The icing on the cake: some inside information emerged that this GC’s other preferred drywall sub, our main competitor, had just signed on to a monster project that fell into the same scheduled time slot as this one. They would bid the job, but it was tacitly understood that their number would be only for comparison and for the owner’s sake—they would not be awarded. Conversely, our manpower schedule had a yawning gap that aligned perfectly with this project’s window of duration.


Fortuitous, you say? More like miraculous. Never before or since have I felt more optimistic than at the outset of that estimating job. No more sleepless nights. In fact, after a week’s worth of pleasant effort, I was sleeping so soundly at night I barely woke up to the sound of a rooster crowing. Had I overslept? I glanced at the clock; it was midnight on the dot. Now I’m not superstitious (well, maybe sortastitious), but everyone knows that a rooster crowing at midnight is the Queen Mother of bad omens. No matter, my newfound confidence eclipsed any possible foreboding, and I went right back to sleep.


Barely recalling that incident, I pressed on with my work, as my self-assurance increased by the day. I even made it a daily habit of calling the GC’s precon manager and chatting him up—not to address any ambiguities, but to flaunt my superior grasp of the details. We even got familiar enough to trade a few anecdotes and some family facts. So when bid day finally rolled around you can imagine my surprise when I phoned my GC counterpart to discuss my proposal, and my call went immediately to voice mail. After several fruitless follow-up attempts I had to conclude that my GC had gone into a typical post-bid silent running mode.


But soon, doubt set in. I began to run any number of fantastically fatal scenarios through my already work-addled brain. Is this dreaded silence a kind of stifled laughter at some outrageous oversight? Perhaps my counterpart on the GC side is pondering how best to exploit my monstrous mistake. I try to call him again to allay my fears, but to no avail. Good thing. In a panic, I almost displayed an unfounded lack of confidence in my bid.

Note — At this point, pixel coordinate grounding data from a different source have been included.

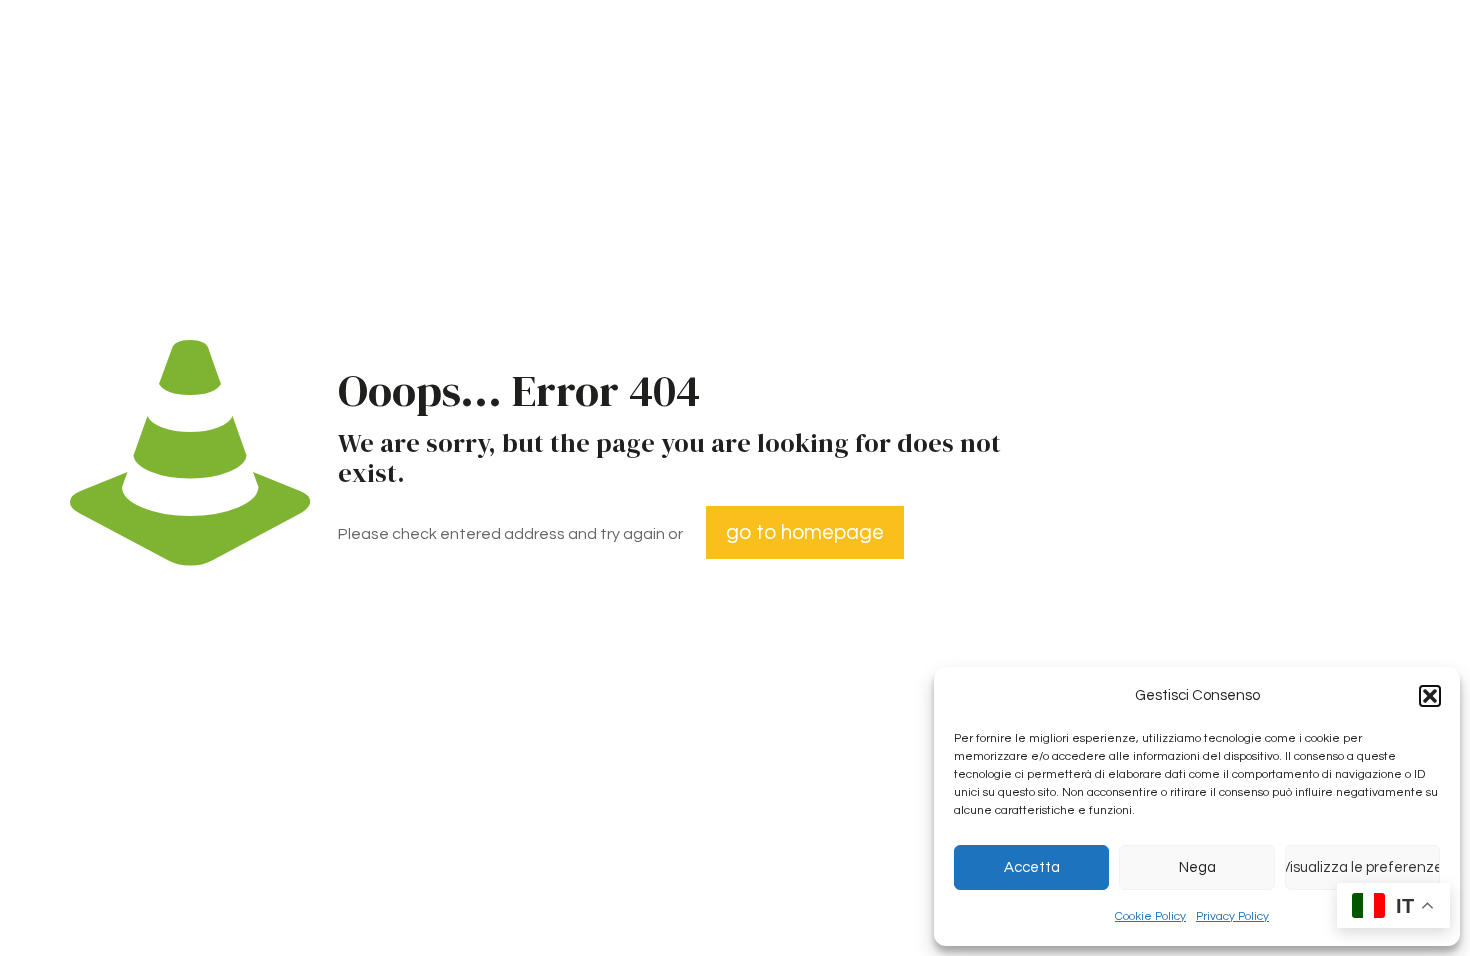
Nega (1197, 867)
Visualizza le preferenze (1362, 867)
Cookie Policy (1150, 916)
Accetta (1032, 867)
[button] (1430, 696)
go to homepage (805, 532)
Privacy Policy (1232, 916)
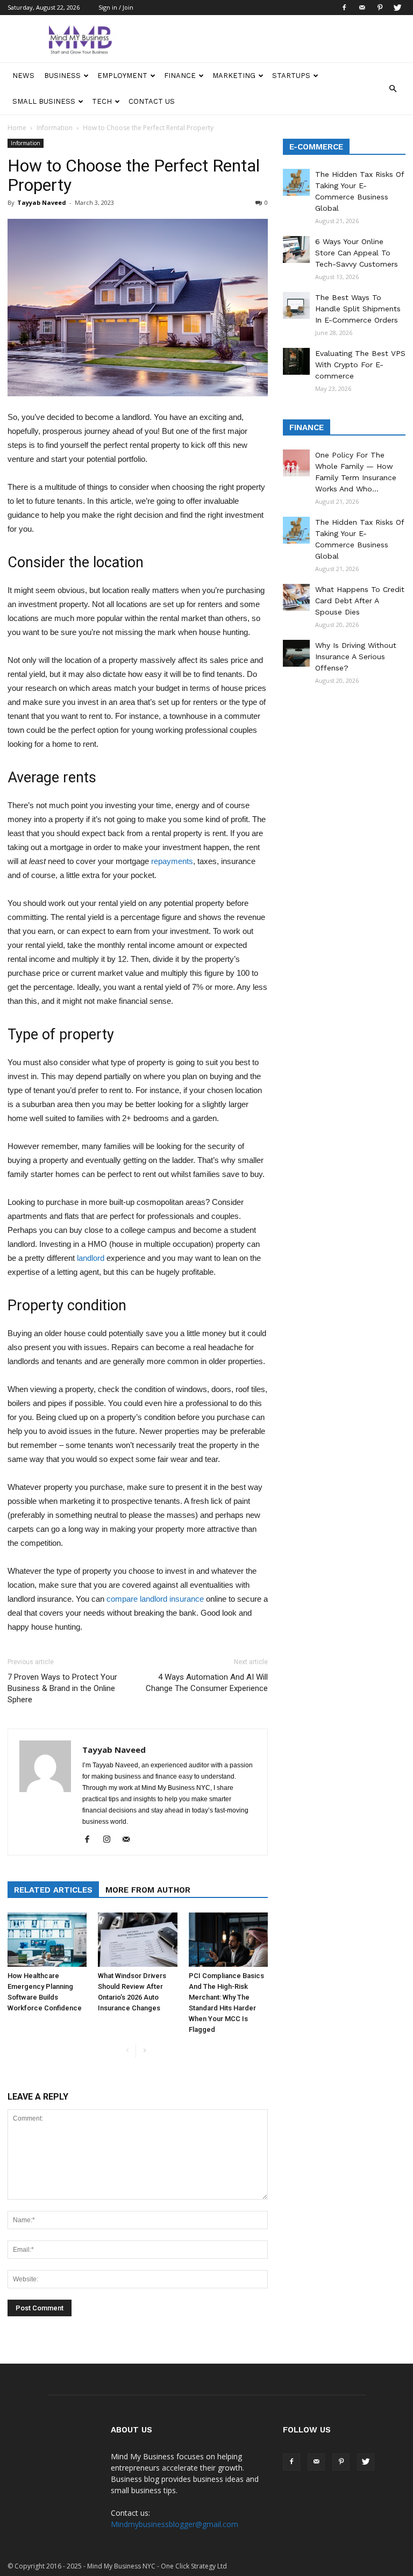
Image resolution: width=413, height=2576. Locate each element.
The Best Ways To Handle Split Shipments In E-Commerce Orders (358, 308)
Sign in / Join (115, 7)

I leave an innocuous voice mail message and take up the next bid challenge, which soon eclipses my irrational fear, and I let the whole thing lie for a couple of days.


But then, after a few days of no returned phone calls, a creeping anxiety once again began to scribble messages of doubt onto the back pages of my mind. The deafening silence, now combined with a weakening grasp of the particulars that comes with time, has kindled some new subconscious misgivings. I woke up in the middle of the night recalling some assumption that I made on a vague but critical detail that I should have researched better. After a restless night, I revisited the bid in the morning to find that my most recent misgivings were more a consequence of our waning familiarity with the details than any gaping oversight.


Another week went by. Just when my knowledge of the particulars on this job had ebbed to its lowest, the silence was suddenly broken by a phone call from my friendly GC. His tone was uncharacteristically glum, which was puzzling because he was in the process of telling me that I had a good number that he took to the owner. That’s when the other shoe hit the floor: The owner was pulling the plug on the project—putting it on hold indefinitely, as the total package had apparently exceeded his budget. We commiserated for a moment before hanging up. I should have known better—luck has always been a fair weather friend.


“Damn that rooster,” I muttered to myself.


Vince Bailey is an estimator/project manager working in the Phoenix area.